Como se quisesse que a vida me ignorasse, passasse por mim sem me ver, sem me tocar, sem me ferir de morte...”
(Diário pessoal)
Outra vez, fatalmente, falar da Dor. Não a dor física, aquela que vai e volta, como se, por acidente ou por garantia, tocasse estridentemente a um canto qualquer do nosso corpo, para nos tirar o sossego… ou a solidão. Ou aquela que vai ficando, se encanta por um qualquer pormenor da nossa arquitetura e se vai demorando, às vezes a ponto de roer os nossos alicerces.
Desta vez, depois de tantas, falar na Dor. Aquela a que ninguém julga poder sobreviver, aquela que altera a disposição do universo. E falar da força, do tempo, da aceitação, da gratidão.
Da força: sim, é mesmo verdade - nascemos com capacidades de fortaleza inimagináveis. Só saberemos o poder que temos quando obrigados a carregar às costas a nossa cruz, enquanto desbravamos, a cada dia, um caminho de espinhos, tomando especial cuidado em não magoar quem amamos, carregando ao colo os nossos filhos e empurrando à nossa frente o mundo inteiro, se for preciso – usando, a nosso favor, os ventos do tempo.
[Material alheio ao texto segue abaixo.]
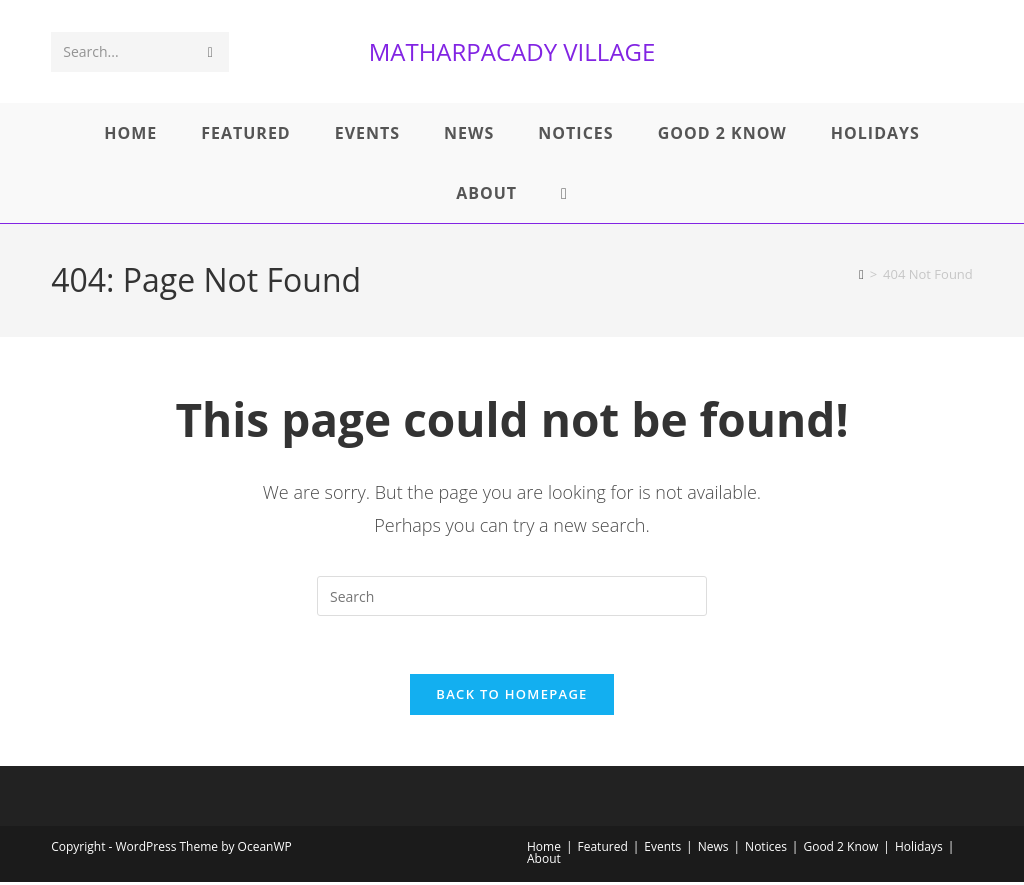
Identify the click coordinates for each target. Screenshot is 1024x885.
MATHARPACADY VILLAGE (512, 51)
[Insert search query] (512, 596)
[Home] (861, 274)
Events (662, 849)
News (713, 849)
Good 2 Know (840, 849)
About (544, 861)
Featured (603, 849)
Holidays (919, 849)
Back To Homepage (511, 697)
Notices (766, 849)
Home (544, 849)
Do tempo: a sinergia do universo é incrível, há um poder magnânimo que rege todas as coisas, e todas as coisas nascem com tempo dentro. O tempo é instinto primordial e íntimo - julgo eu, contrariando quem diz que não passa de uma conceção humana. O tempo é o motor de todas as forças: desde a mais ínfima partícula subatómica, até à incalculável grandeza da Dor de perder um filho, tudo, tudo, se rege pela certeza (alívio) dos ciclos, da necessidade de movimentação, de seguir os instintos, de respeitar os tempos. Vejam a própria Terra: ela própria, girando sobre si mesma e à volta do sol, generosamente, permitindo, assim, luz e estações pródigas a todos os seus cantinhos, não está a seguir mais que o seu instinto de sobrevivência – não está a usar mais nada senão o tempo.
Aceitar a ordem do tempo é essencial.
Da aceitação: confesso, eu, que me revoltei – aceitar não é fácil. Mas é possível, é natural, usando a nossa força de nascença e a bondade do tempo, esse instinto do universo que nasceu antes de nós para nos ajudar no caminho. O tempo é remédio, dizem. Sim, remédio, conselheiro, pai natal, camélias outra vez, cerejas, férias em família, vindimas, castanhas assadas… inverno (por mais que doa…), primavera, verão, outono, luz de todas as manhãs, um sorriso, ou um beijo, ou um abraço. Vida: ver os filhos crescer, uma netinha a chegar. Estar disponível para dar. E para receber.
Sim, finalmente, reconhecer que aceitamos. Tudo. O passado, o presente, o futuro. A vida é uma cumpridora de promessas em quem nunca podemos perder a fé.
É hora de agradecer.
Da gratidão: ah, isso tem a ver com saudade… afinal, o que é a saudade, senão uma espécie de gratidão? Que, primeiro, vem ferida, magoada. Tão ferida, tão magoada, que dói, dói que se farta. Dói tanto, que às vezes pensamos que a morte nos doeria menos.
Depois, com a ajuda da força, do tempo e da aceitação, essa ferida terrível na nossa pobre gratidão, vai sarando, vai-se curando sozinha, devagarinho – transformando a dor em qualquer coisa de mais doce, mais próxima da nostalgia. Tão perto, sempre, do Amor. De vez em quando, claro, como qualquer dor no corpo, a dor na alma manifesta-se, sob qualquer efeito exterior, pontualmente. Assim como o frio, a chuva, a mudança de tempo, se manifestam nos nossos ossos fragilizados por qualquer mal, uma palavra, uma imagem, uma lembrança, pode, sim, provocar uma pontada de tristeza no coração, uma lágrima a picar-nos os olhos. Mas a Gratidão vem acudir. Abraça-me, aponta-me o céu… porque ele sabe, ele é testemunha dos dias felizes, dos anos felizes que antecederam a Grande Dor – os mimos, os abraços, as pequenas alegrias, os preciosos momentos, a luz que me ficou. E agradeço. Agradeço Tudo o que tenho. Tanto que eu tenho!
Saudade é Gratidão. Gratidão é Amor.